■ Text section
There is no equity in the house. I got into debt and mortgage arrears for the same reason.
My former step son vandalized the house as an act of vengeance.
I am self employed. I have to work my way out of these problems, but there is not a lot of work about sometimes.
I am paying off my debts, bit by bit.
I do not have much of a pension, if any at all. Like many in the private sector.
I face the prospect of being poor and perhaps destitute in my old age.
I am frightened.
I am not an economist.
I think there is great force in the claim that Cameron and Osborne are indeed a pair of stuck up “Posh Boys” who have no idea what the real world is like. It is not for nothing that iDave’s own backbenchers gave him the nickname “Flashman.”
I follow a character on Twitter who has lost her job in the public sector. She faces eviction from her flat. If she is made homeless she can move into a hostel but they will not let her have her pet, a rescue dog that she has saved from cruelty. I follow her desperate search for a new job with a breaking heart.
I am far, far from averse to the implications of recession.

Item-finding records:
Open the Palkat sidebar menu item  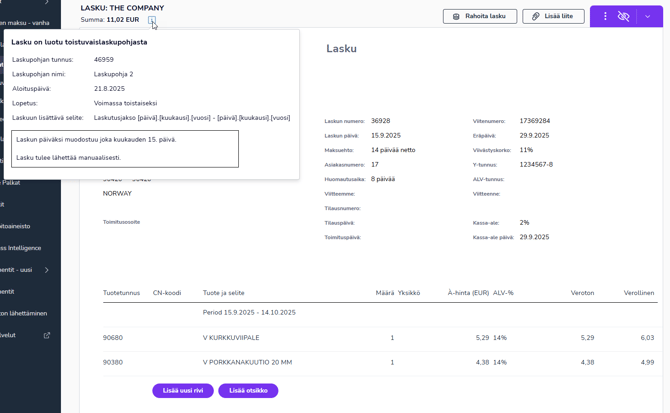click(12, 183)
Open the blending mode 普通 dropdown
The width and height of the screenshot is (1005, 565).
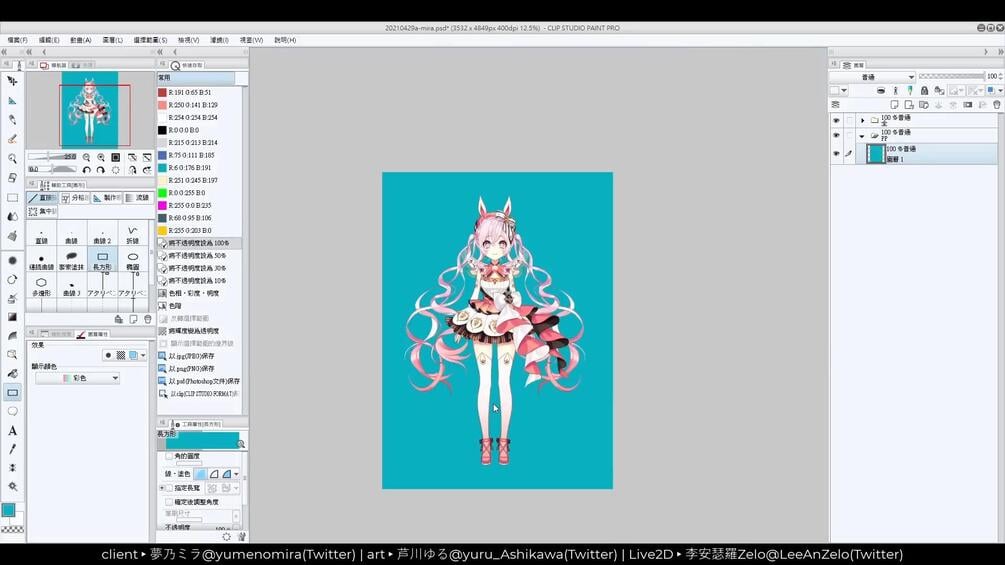pos(873,77)
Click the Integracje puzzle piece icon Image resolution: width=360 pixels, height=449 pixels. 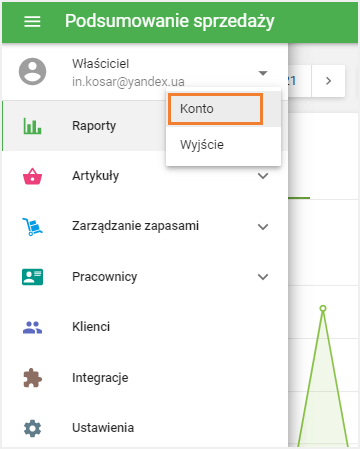32,378
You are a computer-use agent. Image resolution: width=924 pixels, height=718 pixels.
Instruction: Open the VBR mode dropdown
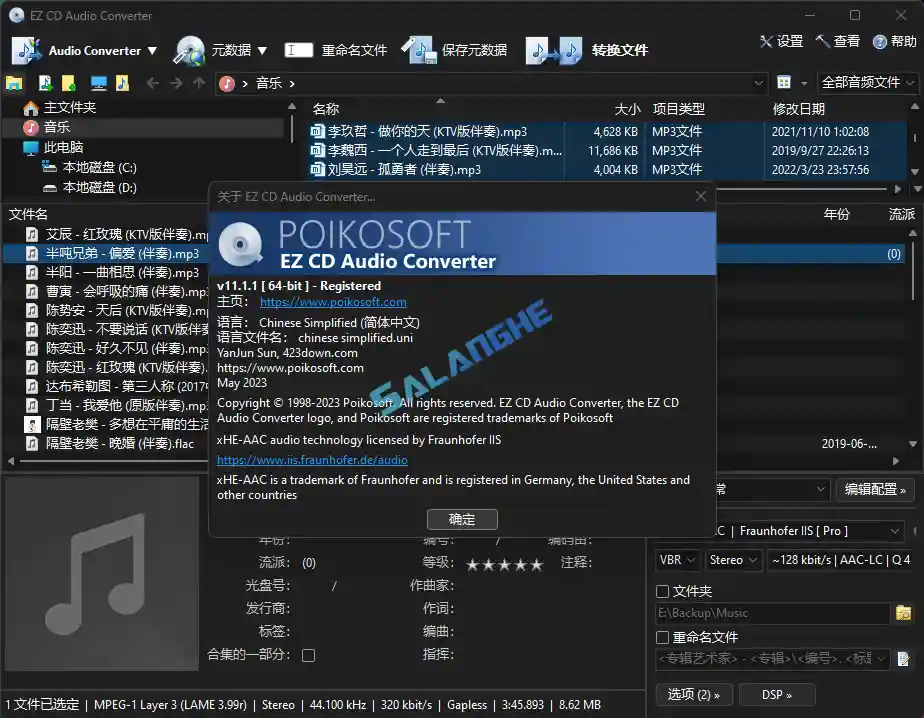point(676,560)
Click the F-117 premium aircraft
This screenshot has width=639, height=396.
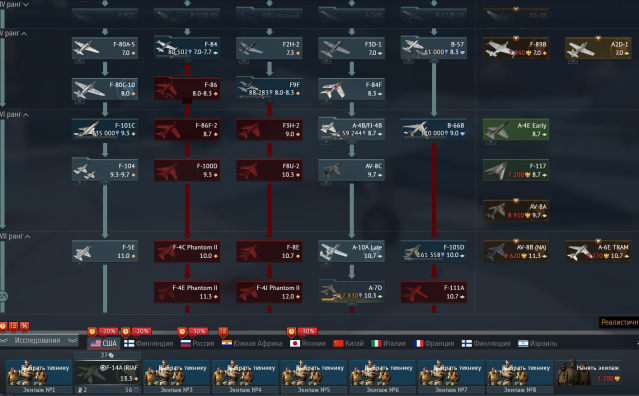516,170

■ Aim of the exercise
Write out the passage from the account of debt above, beginning at "I do not have" and stopping after "not an economist.".

■ Exercise solution
I do not have much of a pension, if any at all. Like many in the private sector.
I face the prospect of being poor and perhaps destitute in my old age.
I am frightened.
I am not an economist.